• [Source passage]
The: Did'ja find out what they is?
Tooey: Yeah. Here's a picture. They're garnets.
Chester: Yeah, I guess they are. Hey, what are garnets? Are they valuable?
Tooey: Are they valuable! - they use 'em in jewels. It says in India, they even sell 'em for rubies.
Chester: [letting it sink in] Rubies.
Wally: Hey, and we got a whole vacant lot full of 'em.
The: Gee, they must be worth a jillion dollars a pound!
Chester: Boy, we'll be richer'n any kid in the whole world. Even Sal Mineo!

Theodore: You know Linda Dennison, the new girl in my class?
Wally: Yeah, what about her?
Theodore: Well, she's been botherin' me.
Wally: Well, she hits ya, hit her back.
Theodore: No, she's been botherin' me different. She always wants to sit next to me in the cafeteria, and she always wants to walk home with me. Why would she want to do that, Wally?
Wally: I don't know. You know how girls are. They're nice to you, they usually got an angle. Maybe she wants to copy your homework.
Theodore: Nobody ever wants to copy my homework.
Wally: Yeah, I guess so. Hey Beav, what's she look like?
Theodore: She looks awful. She looks like a girl.
Wally: All girls look like girls.
Theodore: Yeah, but Linda Dennison looks more like a girl than any girl I've ever seen.

The: Hey, Wally, I thunk we was gonna have fried egg sandwiches?
Wally: We were, but the yolks broke, so I scrambled 'em.
The: Yeah, it's funny how eggs can get away from ya.

Wally: What's that?
Theodore: A haircut, I think.
Wally: Wow, you look like Wilson's Airedale when he had the mange.

Wally: Where'd you hear all that jazz?

June: You know dear, I'm afraid we hurt the Beaver's feelings last night.
Ward: Well we may have hurt him a little bit, but I think we got the message across.
June: Well I wish we could get the message across with love and kindness.
Ward: Oh cheer up June. If everything else fails we can always resort to that.

• [Data segment]
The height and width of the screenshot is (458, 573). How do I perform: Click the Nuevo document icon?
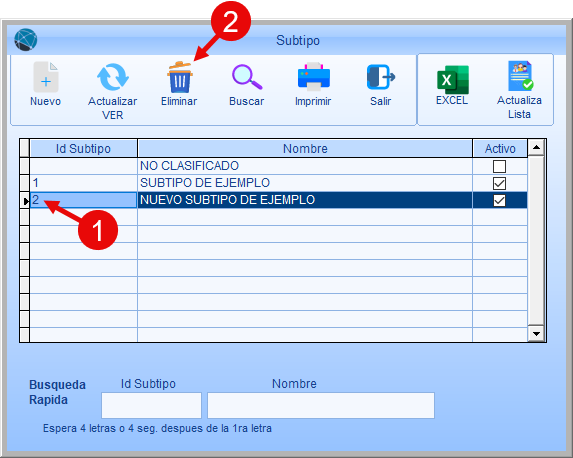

• [Work to complete]
**A)** Answer these questions using the family dialogue excerpt:
(i) What does Tooey say the stones are?
(ii) Why did Wally scramble the eggs instead of making fried egg sandwiches?
(iii) What does Wally say Theodore looks like after the haircut?
**B)** Extend the family dialogue excerpt beyond its final line, keeping the same speaker-name format.
The material is separate from the family dialogue excerpt.

• [Exercise results]
**A)**
(i) Garnets.
(ii) The yolks broke.
(iii) Wilson's Airedale when he had the mange.

**B)**
Wally: Wait a minute, you mean the kids are right? You do like Miss Canfield?
Theodore: She's all right.
Wally: Boy, I wouldn't think of likin' my teacher.
Theodore: Yeah, but Miss Canfield is a lot prettier than Mr Bloomgarten.

[June has prepared a lovely dinner of barbecued pork ribs]
Ward: Well, you boys are very quiet tonight. What are you thinking about?
Theodore: I was just thinkin' what I'd do if I was a pig eatin' peoples ribs.
June: Beaver, please.

Ward: Beaver, it would have been very easy for me to forgive you if you had just stood up and said, "Dad, I lost my money and Wally gave me the haircut."
Theodore: [stands up] Dad, I lost the money and Wally gave me the haircut.

Mr. Willet: Mr. Whitney?
Hubert: Who, me?
Mr. Willet: Yes. I spoke to you yesterday about making faces at Miss Hensler, didn't I?
Hubert: I'm not making faces Mr. Willet. I just can't help laughing when I look at her.

Wally: Are you giving me the business?

[Ward has opened the car door for June to enter]
June: Thank you dear. It's so sweet of you to be the thoughtful husband after all these years.
Ward: You're very welcome. Besides the neighbors might be watching.

Wally: Dry up, Beaver.

June: Where is Herb taking Janet?
Ward: Out to get some air, that punch went right to her head.
June: Why Ward there's nothing in it.
Ward: Her head?
June: You know what I mean.

Ward: Come now Beaver why would they have a man at the athletic field to chase kids away?
Wally: He doesn't explain it, he just tells up to get out of there.
Ward: Well alright then you could have gone over to the park and played mumblety peg.
Wally: Gee Dad they arrest you if they catch you with a knife.

[opening narration]
Ward: When you're young, there are some thing you have to learn. How to catch a baseball. And good table manners don't come too easily. But when you're a boy, losing things is one of the few lessons you don't have to learn. And that's our story tonight on "Leave it to Beaver."

June: Wally, where are you going?
Wally: I'm going over to slug Eddie.
June: That's no way to talk, this is Sunday.
Wally: You're right, I'll wait 'til tomorrow and slug him in the cafeteria.

Ward: When I was a boy, if I'd broken a window, I'd've had to pay for it.
Wally: Gee, with your own money?
Ward: Oh, you bet, with my own money. Not only that, but I'd've gotten a pretty good taste of the strap, too.
The: Gee, Dad, you musta had a real mean father.
Ward: I wouldn't call him mean, exactly, but he certainly had a fine sense of values.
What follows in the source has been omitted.